Afbeelding 4.6 Uitstekende luifels aan de Jan Evertsenstraat (Bron: eigen materiaal)

35

5. Winkelstraatvereniging ‘Jan Eef’

In dit hoofdstuk wordt de eerste deelvraag uit deze scriptie beantwoord, namelijk: ‘Wie is betrokken bij het project en op welke manier?’ Ten eerste worden de betrokken actoren in een schema weergegeven. Ten tweede wordt er ingegaan op het project zelf. De geschiedenis, werkzaamheden, financiering en visies, motieven en belangen van het project worden nader toegelicht. Vervolgens wordt er dieper ingegaan op twee hoofdactoren, namelijk de bestuursleden van het project en de gemeente Amsterdam. Ten slotte worden de overige betrokken actoren en hun relaties tot het project omschreven. Bewoners, het winkelend publiek en ondernemers worden in de volgende hoofdstukken behandeld.

5.2 De vereniging

“Winkelstraatvereniging Jan Eef is een innovatieve verenging waarin zowel bewoners en winkeliers zich samen sterk maken voor winkelgebied Jan Evertsenstraat in Amsterdam”. Het doel van de vereniging is om de winkelstraat te verbeteren en om de sfeer in de gehele buurt te verbeteren. Het project heeft 215 bewonersleden. Deze leden betalen een bijdrage van 10 euro per jaar. Daarnaast is ongeveer twee derde van de winkels en ondernemers in de Jan Evertsenstraat en aan het Mercatorplein lid; zij betalen een bijdrage van 100 euro per jaar.

5.2.1 Het ontstaan

De Jan Evertsenstraat is in 1925 ontstaan als eerste overdekte winkelstraat. Met overdekt wordt bedoeld dat de luifels van de winkels uitstaken, zodat dit bescherming kan bieden tegen de regen. Sinds 1925 heeft de straat veel verschillende ontwikkelingen doorgemaakt, met als grootste dieptepunt de moord op Juwelier Fred Hund in oktober 2010. Tot dat moment zat de straat al in een neerwaartse spiraal. Destijds bestond de straat voornamelijk uit snackbars en belwinkels. Daarnaast werd de Jan Evertsenstraat voornamelijk gekenmerkt door leegstand en een onveilig gevoel. De moord op de juwelier in 2010 heeft veel teweeg gebracht bij buurtbewoners. Zij vonden dat het niet langer zo door kon gaan met hun buurt en riepen het bewonersinitiatief ‘Ik Geef om de Jan Eef’ in het leven. De eerste activiteit die het initiatief organiseerde was de Geef om de Jan Eef dag die plaatvond in november 2010. Op deze dag werden leegstaande panden voor één dag opgevuld met pop-up stores. Na dit succes werden meerdere dagen voor de buurt georganiseerd en uiteindelijk werd uit dit initiatief de winkelstraatvereniging Jan Eef in september 2011 opgericht (Van der Werf, 2013).

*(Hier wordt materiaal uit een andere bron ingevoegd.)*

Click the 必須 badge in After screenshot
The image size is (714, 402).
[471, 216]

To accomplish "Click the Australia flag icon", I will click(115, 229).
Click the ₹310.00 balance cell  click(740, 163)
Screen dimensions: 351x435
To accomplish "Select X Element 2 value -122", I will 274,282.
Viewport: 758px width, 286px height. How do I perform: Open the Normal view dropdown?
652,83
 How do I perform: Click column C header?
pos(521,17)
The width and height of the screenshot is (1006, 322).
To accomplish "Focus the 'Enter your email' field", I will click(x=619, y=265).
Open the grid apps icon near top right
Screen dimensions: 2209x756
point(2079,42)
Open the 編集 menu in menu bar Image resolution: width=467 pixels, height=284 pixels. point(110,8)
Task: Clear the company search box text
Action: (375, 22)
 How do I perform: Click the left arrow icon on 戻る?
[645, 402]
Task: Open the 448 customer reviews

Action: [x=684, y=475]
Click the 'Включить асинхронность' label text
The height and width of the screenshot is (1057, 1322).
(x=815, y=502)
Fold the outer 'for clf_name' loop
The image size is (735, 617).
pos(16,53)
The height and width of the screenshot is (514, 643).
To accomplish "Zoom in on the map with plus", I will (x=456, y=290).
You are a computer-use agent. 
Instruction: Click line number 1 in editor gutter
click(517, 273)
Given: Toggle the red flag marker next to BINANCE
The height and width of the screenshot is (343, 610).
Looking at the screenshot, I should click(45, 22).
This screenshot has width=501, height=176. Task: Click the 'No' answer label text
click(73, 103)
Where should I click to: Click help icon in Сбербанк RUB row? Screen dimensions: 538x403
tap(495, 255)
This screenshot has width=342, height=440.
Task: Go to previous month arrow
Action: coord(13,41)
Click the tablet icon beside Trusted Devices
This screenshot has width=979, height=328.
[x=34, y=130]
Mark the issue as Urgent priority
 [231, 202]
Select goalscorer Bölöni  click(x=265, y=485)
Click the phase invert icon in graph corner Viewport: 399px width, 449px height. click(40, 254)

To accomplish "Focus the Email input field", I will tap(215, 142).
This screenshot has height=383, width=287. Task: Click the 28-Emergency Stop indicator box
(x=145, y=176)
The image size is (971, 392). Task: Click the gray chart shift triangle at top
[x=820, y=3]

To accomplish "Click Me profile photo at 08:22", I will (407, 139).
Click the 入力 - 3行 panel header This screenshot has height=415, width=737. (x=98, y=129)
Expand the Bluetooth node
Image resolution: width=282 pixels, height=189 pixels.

5.2.2 Visie, motieven & belangen

De vereniging werd opgericht om het imago van de buurt en de winkelstraat te veranderen en daarnaast ook de sfeer en de leefbaarheid van de buurt te verbeteren. Winkelstraatvereniging Jan Eef is uniek, omdat het tot nu toe de enige winkelstraatvereniging in Nederland is waarbij zowel ondernemers, als bewoners, als de overheid betrokken is. Hierdoor komen ondernemers en buurtbewoners met elkaar in contact, waardoor de ondernemers meer kunnen inspelen op de wensen en behoeften van de buurtbewoners. Daarnaast wordt door de winkelstraatvereniging de betrokkenheid van omwonenden gestimuleerd, wat weer leidt tot een vergroting van de sociale cohesie in de buurt. Deze betrokkenheid van bewoners en ondernemers wordt gestimuleerd door evenementen en door het gebruik van Social Media (Van der Werf, 2013).

37

5.2.3 Communicatie

De winkelstraatvereniging is online te vinden op Facebook en Twitter. Daarnaast hebben ze ook een eigen website, namelijk: http://www.geefomdejaneef.nl/ (Interview bestuursleden Jan Eef, 2014). Vooral de Facebookpagina heeft een groot bereik. Op de website wordt geprobeerd om minstens één keer per dag een nieuw artikel te plaatsen. De stukken die op de website worden geplaatst, zijn vaak uitgebreider dan op Facebook. Facebook wordt gebruikt om mensen door te leiden naar de website of op te roepen voor een evenement (Van der Werf, 2013).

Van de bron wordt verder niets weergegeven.